In saying “nature has won . . . by making disease the price of promiscuous sex,” after speaking of male homosexuals, I assume Ms. Paglia is referring to AIDS. To date, the virus has been transmitted primarily through heterosexual intercourse. Moreover, its transmission isn’t merely a matter of promiscuity. You can get it from a blood transfusion, sharing a needle, or from your first and only sexual encounter with another person.

I don’t understand how Ms. Paglia can talk about the “weary weight of eroticism,” when I think of its delights. To the woman who said, “most men merely grunt, at best,” from the bottom of my heart I wish you better lovers.

Andrew Ramer Brooklyn, New York

I recommend that Camille Paglia read Gary Snyder’s latest collection of essays, The Practice of the Wild, for a view of “nature” that will challenge hers. I can’t help feeling that Ms. Paglia hasn’t spent much time outdoors, in the wild — within that “inhuman round of waste, rot, and carnage” she calls nature. Had she done so, she might not be so contemptuous of nature. She might then admire not the “grand constructions of our culture,” but those cultures which managed to live and die without leaving a trace (and without oppressing women).

Barbara Miles Jamaica Plains, Massachusetts

Camille Paglia’s essay is brilliant, incisive, poetic. By using academic, Latinized language, she creates an air of truth about what are only assumptions.

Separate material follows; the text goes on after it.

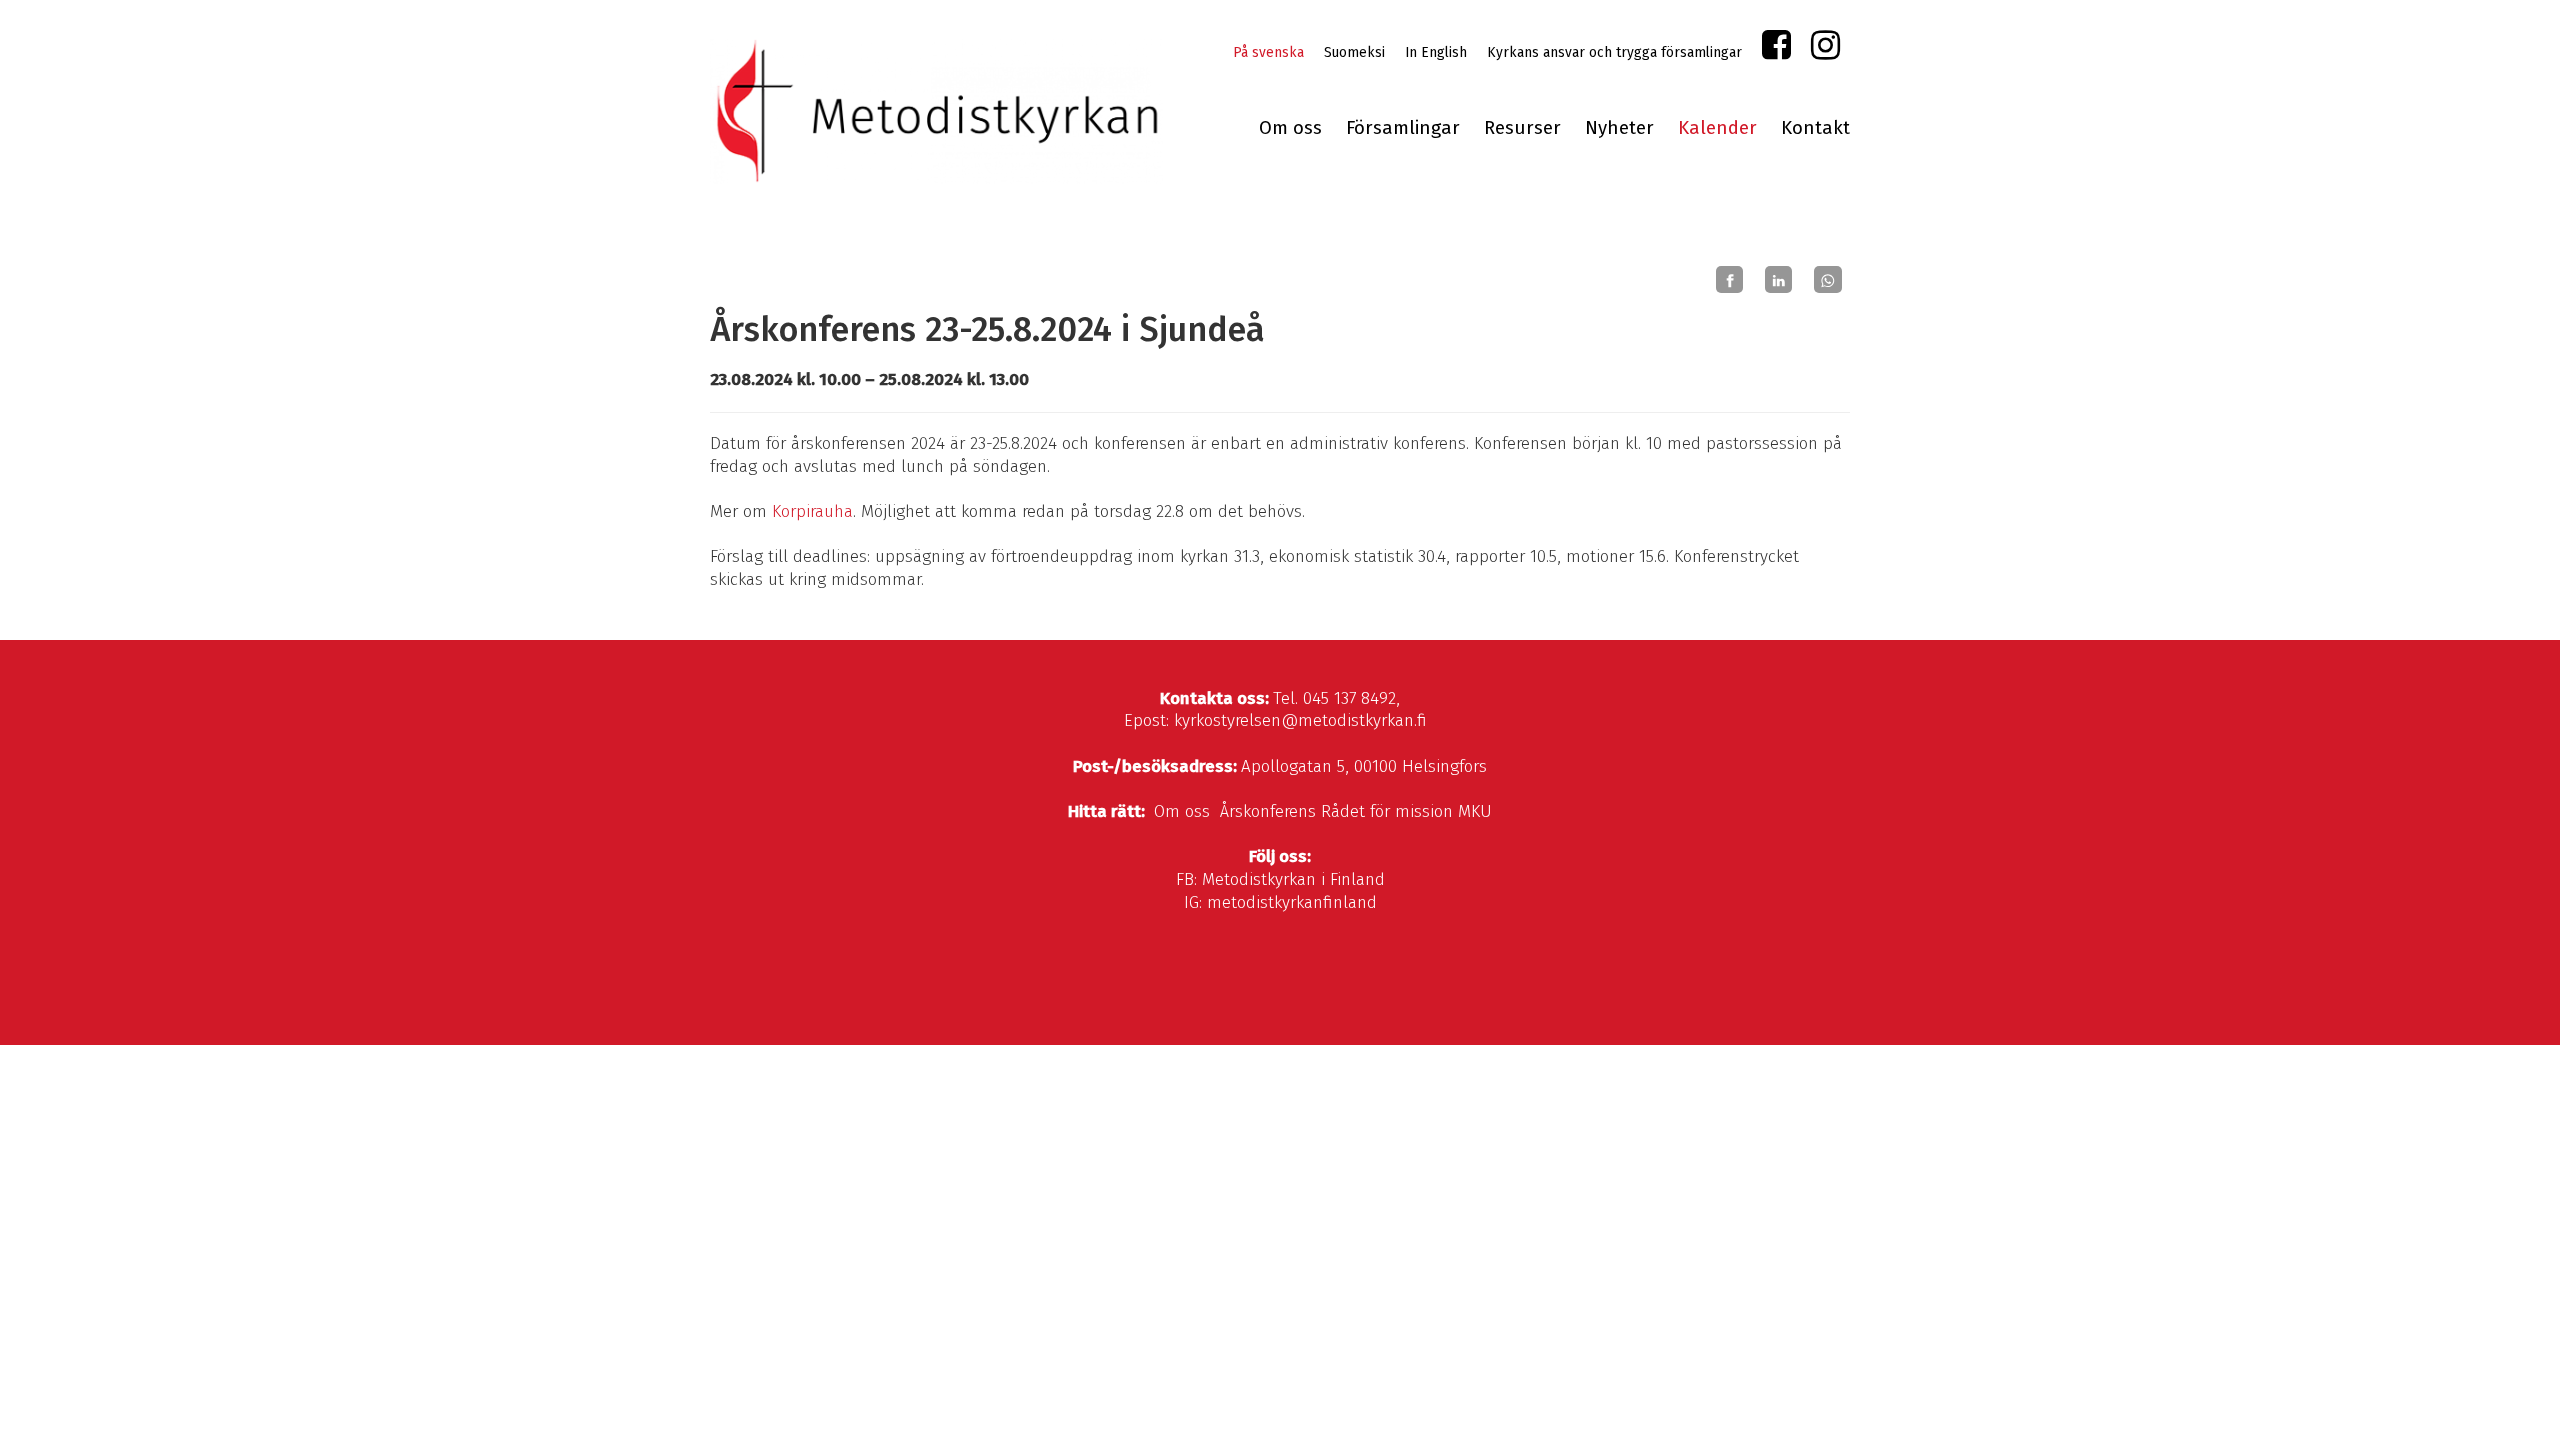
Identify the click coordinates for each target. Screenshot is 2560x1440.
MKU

If she meant to balance the romanticism of some feminist thinking, she may have a point. Yet who is she to assume that man (a label she consistently and inaccurately uses for the human race) “justifiably fears being devoured by woman”? Is she hanging on to a narrow Freudianism to prove another dubious point? She says that female genitals are “lurid in color and architecturally incoherent.” Let her take responsibility for her own reactions. My scientific survey of one elicited the male response that “female genitalia are gorgeous.”

We are capable of experiencing ourselves in infinite dimensions; it is possible that we co-create with our consciousness. I think Paglia is, indeed, “a crackpot,” but a convincing one. That’s dangerous. Her article is nasty, inaccurate, brilliant. Communication implies a responsibility. The Sun can, and should, shine brighter than that.

Elizabeth Gips Santa Cruz, California

Issue 178 of The Sun is the first and only issue that I have ever seen; it is not what I expected. Given the name of the magazine, I expected something bright, warm, and inspiring — throwing light on truth and freedom. Instead, I found a collection of articles and letters by and about desperate, trapped people, albeit literate and articulate.

If this is a magazine of ideas, as claimed, the ideas seem to be concerned with people in sad, dark, degenerate situations.

Is this the human condition, as seen by The Sun? Are humans so unaware of the beauty, harmony, wisdom, and justice of the universe that we must dwell on the darker areas of human experience?